É cômico ler as palavras desses canalha, que fala em modéstia, ao mesmo tempo em que trabalha numa nova lei de magistratura com imorais regalias. Sem falar em sua não tão discreta ligação mafiosa com a quadrilha que se apossou do Executivo. Todo mundo sabe aos interesses de quem pertencem seus votos.
O país tá perdido na mão desses pilantras. Só revolução com muito, muito, mas muito sangue pra dar conta de exterminar esses canalhas finórios. Eu vou-me embora muito em breve. E não volto sequer pra passar férias.

Anônimo disse...

Pensei o mesmo de imediato. Bonitas palavras para exigir recato (ou seria recado?).
Encontros fora do país com a chefe do Executivo não entram no critério do desejável recato. Ah, sim! Declarações na Imprensa possuem áudio ou escrita. Encontros desse tipo não são gravados tampouco reproduzido o conteúdo escrito; o recato exterior é mantido. O Ex. Sr. Ministro poderia aproveitar a capacidade literária para produzir um artigo tratando do outro recato, aquele que ninguém vê, o que ocorre na intimidade dos homens de valor, nos homens tementes a Deus, nos homens que agem de acordo com princípios universais de honestidade e do bem comum.
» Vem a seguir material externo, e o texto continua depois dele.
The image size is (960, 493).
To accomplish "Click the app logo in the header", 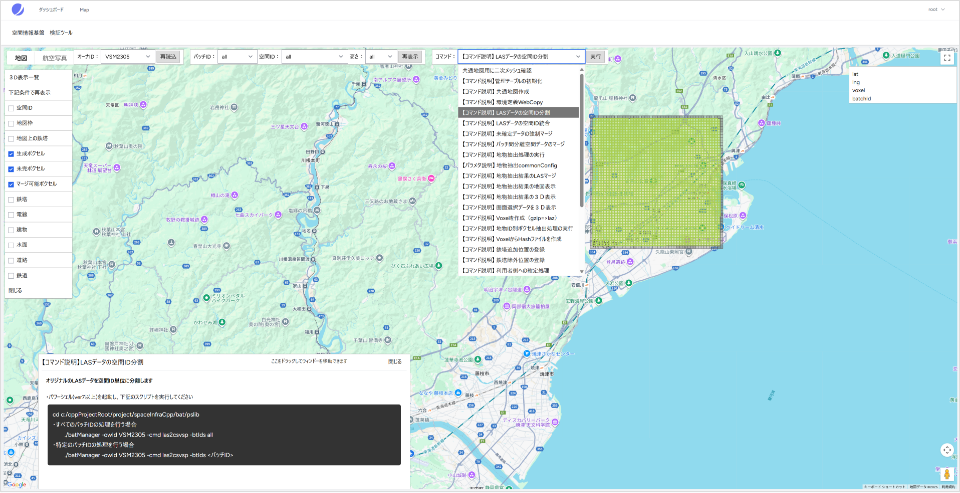I will pyautogui.click(x=17, y=8).
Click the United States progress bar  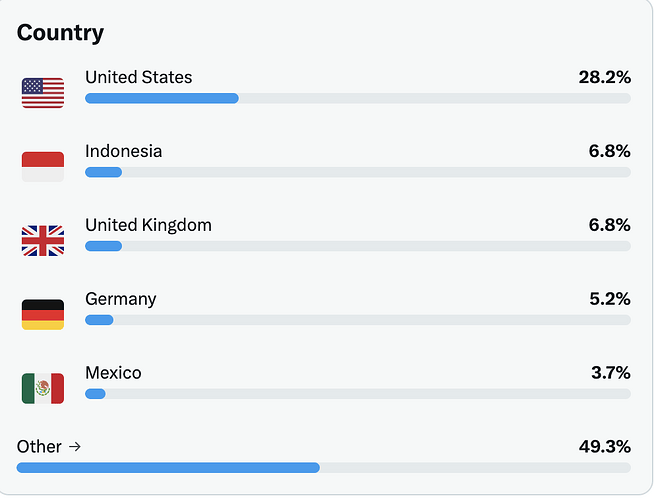[x=357, y=98]
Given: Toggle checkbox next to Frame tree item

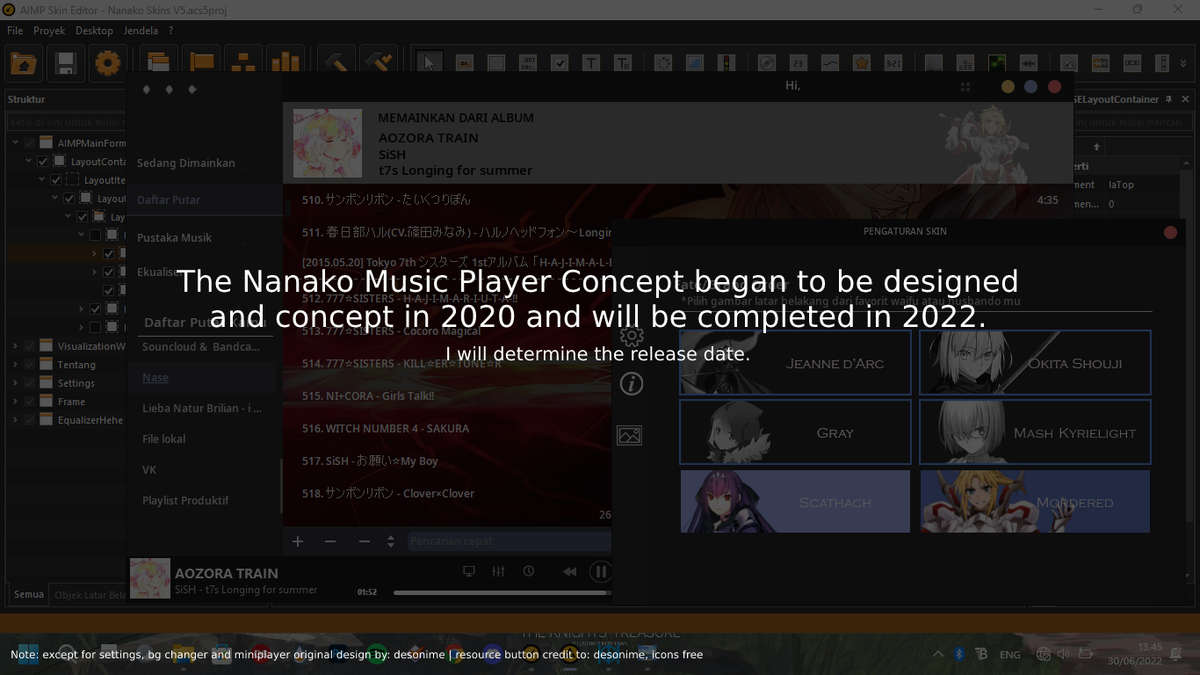Looking at the screenshot, I should click(31, 402).
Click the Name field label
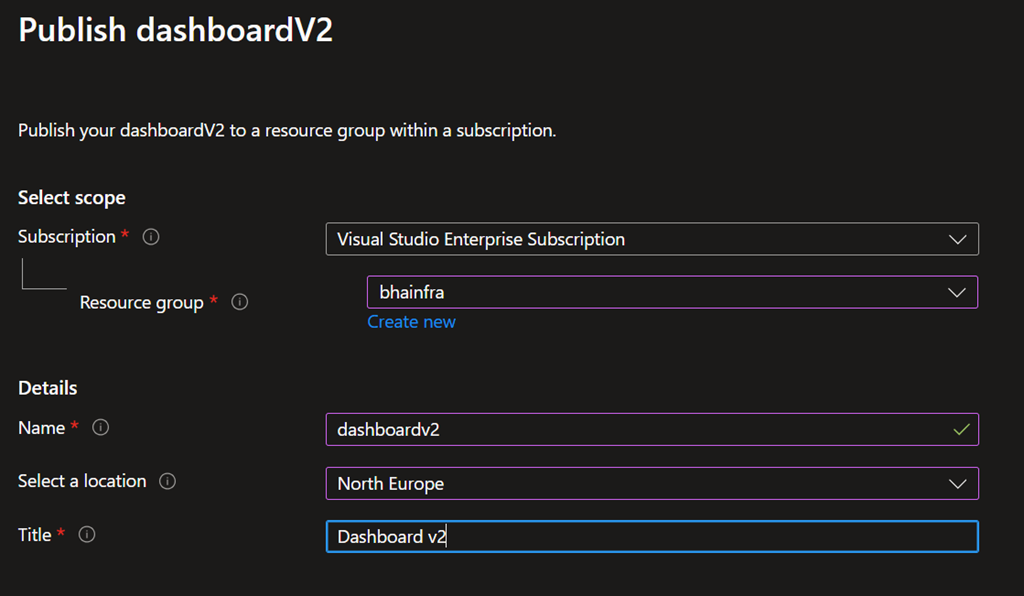This screenshot has height=596, width=1024. (x=41, y=427)
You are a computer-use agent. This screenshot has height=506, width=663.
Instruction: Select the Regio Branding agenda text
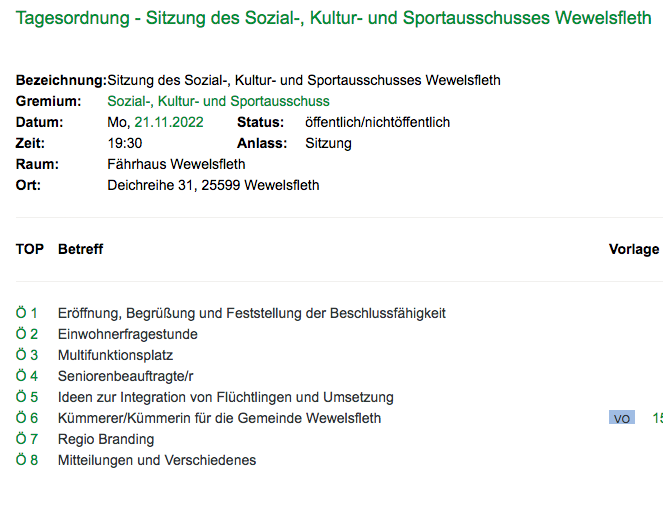106,439

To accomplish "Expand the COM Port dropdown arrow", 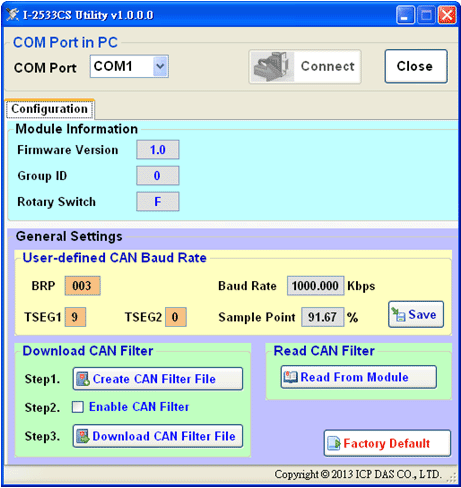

Este só o possuem aqueles que deixam de lado os interesses pessoais e transitórios e privilegiam o interesse público e a virtude.

Anonimo disse...

Esse senhor entrou na magistratura pela janela sem prestar concurso público e agora quer dar lição de moral em juízes e juízas concursados que passam anos em cidades e comarcas, muitas, sem estrutura, atuando ,muitas vezes ,de forma heróica para distribuir justiça. Faça-me o favor. E não venham aqui defender o quinto constitucional, pois dizem os "bem intencionados" que é para arejar a magistratura, mas no fundo serve como troca de favores, assim como era a representação classista na Justiça do Trabalho, que graças a Deus, acabou.